For Mayer, who sits on the board, it's another difficult step in her tenure that began as a turnaround effort when she arrived in July 2012. In February, she rolled out her latest plan to overhaul the company, calling for employee cuts, product closures, and other reductions to help drive efficiency and focus on growth opportunities.
Earlier this month, Mayer said she would do what's best for investors as Yahoo considers its strategic options and she would like to keep her job leading the company even if it changes hands.
“I certainly hope the strategic alternative has a place for me,” she said in an interview on the “Charlie Rose Show” television program. “But that said, we'll obviously honor our commitments to our shareholders.”
Mayer stands to collect at least $12.4 million if she's terminated, including $3 million cash severance and about $9.34 million in equity vesting early and certain health and outplacement benefits, according to data compiled by Bloomberg.
Yahoo shares fell 1.8 percent to $34.19 at 9:46 a.m. They had gained 4.6 percent this year through Wednesday.
Nomination of Entirely New Board 'a Little Surprising'
“The fact that Starboard chose to nominate a full slate of directors was a little bit surprising,” said Paul Sweeney, an analyst at Bloomberg Intelligence. “It shows that they are not comfortable with the pace of restructuring that the management team and the board have undertaken so far.”
Earlier this month Yahoo added two new independent directors who have experience helping sell companies as it sought to bulk up the board to prepare for a proxy fight.

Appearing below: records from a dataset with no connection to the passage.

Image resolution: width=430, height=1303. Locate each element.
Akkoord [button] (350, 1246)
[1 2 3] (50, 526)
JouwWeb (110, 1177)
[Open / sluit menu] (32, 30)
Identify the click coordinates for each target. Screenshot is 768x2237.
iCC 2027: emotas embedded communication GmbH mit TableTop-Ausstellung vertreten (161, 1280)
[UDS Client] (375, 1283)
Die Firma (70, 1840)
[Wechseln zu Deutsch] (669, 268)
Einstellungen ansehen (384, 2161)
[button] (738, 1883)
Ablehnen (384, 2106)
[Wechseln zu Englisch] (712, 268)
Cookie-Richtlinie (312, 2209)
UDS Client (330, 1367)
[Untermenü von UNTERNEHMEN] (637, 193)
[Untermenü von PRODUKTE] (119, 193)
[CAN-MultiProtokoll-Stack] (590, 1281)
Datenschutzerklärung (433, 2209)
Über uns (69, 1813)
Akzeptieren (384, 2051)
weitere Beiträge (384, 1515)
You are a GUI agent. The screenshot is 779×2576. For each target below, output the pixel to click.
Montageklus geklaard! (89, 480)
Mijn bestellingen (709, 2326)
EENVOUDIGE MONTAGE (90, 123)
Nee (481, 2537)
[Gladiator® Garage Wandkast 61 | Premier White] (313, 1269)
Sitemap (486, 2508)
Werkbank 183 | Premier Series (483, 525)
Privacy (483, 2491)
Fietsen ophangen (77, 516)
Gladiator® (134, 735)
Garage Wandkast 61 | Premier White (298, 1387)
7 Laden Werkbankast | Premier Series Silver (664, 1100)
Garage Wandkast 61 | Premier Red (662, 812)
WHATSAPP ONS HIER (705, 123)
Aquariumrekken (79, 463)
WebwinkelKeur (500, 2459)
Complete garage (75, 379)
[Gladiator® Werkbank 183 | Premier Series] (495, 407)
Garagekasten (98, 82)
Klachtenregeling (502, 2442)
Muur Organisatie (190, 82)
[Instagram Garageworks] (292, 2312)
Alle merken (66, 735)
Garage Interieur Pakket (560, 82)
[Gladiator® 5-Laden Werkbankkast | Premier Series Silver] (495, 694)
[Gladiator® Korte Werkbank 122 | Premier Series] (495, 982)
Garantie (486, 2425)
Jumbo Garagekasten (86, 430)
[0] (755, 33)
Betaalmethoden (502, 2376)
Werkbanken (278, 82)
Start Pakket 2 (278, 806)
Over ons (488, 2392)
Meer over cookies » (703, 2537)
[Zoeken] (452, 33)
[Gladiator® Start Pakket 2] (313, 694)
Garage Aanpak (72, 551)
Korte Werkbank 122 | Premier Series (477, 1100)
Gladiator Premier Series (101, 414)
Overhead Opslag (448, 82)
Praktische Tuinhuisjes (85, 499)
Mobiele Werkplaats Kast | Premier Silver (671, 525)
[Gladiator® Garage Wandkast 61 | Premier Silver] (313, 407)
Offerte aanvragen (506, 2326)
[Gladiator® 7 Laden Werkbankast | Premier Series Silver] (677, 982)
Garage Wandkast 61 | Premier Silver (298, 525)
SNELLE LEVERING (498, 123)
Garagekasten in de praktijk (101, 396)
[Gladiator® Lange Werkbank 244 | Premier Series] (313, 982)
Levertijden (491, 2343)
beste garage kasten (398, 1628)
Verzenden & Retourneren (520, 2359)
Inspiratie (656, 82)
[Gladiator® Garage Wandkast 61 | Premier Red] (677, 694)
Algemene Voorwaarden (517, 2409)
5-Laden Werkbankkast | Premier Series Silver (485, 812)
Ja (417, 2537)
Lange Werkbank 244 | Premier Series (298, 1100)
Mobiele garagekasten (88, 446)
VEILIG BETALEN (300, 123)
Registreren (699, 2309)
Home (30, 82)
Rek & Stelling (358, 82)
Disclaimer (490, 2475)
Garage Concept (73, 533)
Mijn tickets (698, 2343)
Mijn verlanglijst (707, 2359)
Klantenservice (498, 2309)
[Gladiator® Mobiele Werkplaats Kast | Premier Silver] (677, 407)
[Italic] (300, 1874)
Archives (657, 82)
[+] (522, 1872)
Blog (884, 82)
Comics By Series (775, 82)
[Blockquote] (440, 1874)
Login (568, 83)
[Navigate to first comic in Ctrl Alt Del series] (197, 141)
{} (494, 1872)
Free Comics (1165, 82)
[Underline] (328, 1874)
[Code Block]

Starboard met with Yahoo on March 10, the day Yahoo appointed Eric Brandt and Catherine Friedman to the board, according to a person familiar with the matter. Starboard, who was not alerted about the new appointments prior to the meeting, has had contact with the Web portal since then, said the person, who asked not to be identified because the matter is private.
Starboard's outreach to Yahoo shareholders through proxy advisers has indicated tremendous support for its efforts, which gives it confidence in initiating the proxy fight, according to the same person.
Starboard is one of the most prolific U.S. activist investors and has a track record of successfully pushing companies to heed its wishes. In 2014, Starboard persuaded investors to replace Darden Restaurants Inc.'s entire 12-member board after the unpopular sale of its Red Lobster chain to Golden Gate Capital. Starboard also recently pressured office-supply rivals Staples Inc. and Office Depot Inc. into a merger.
Starboard held less than 1 percent of Yahoo stock at the end of 2015, according to data compiled by Bloomberg.
The fight with Starboard isn't Yahoo's first run-in with disgruntled activists. In 2012, Third Point LLC's Dan Loeb succeeded in getting himself and two nominees on the Yahoo board after tangling with former CEO Scott Thompson, who stepped down after failing to correct errors in his credentials. Later that year, Loeb was instrumental in getting Mayer to lead the company.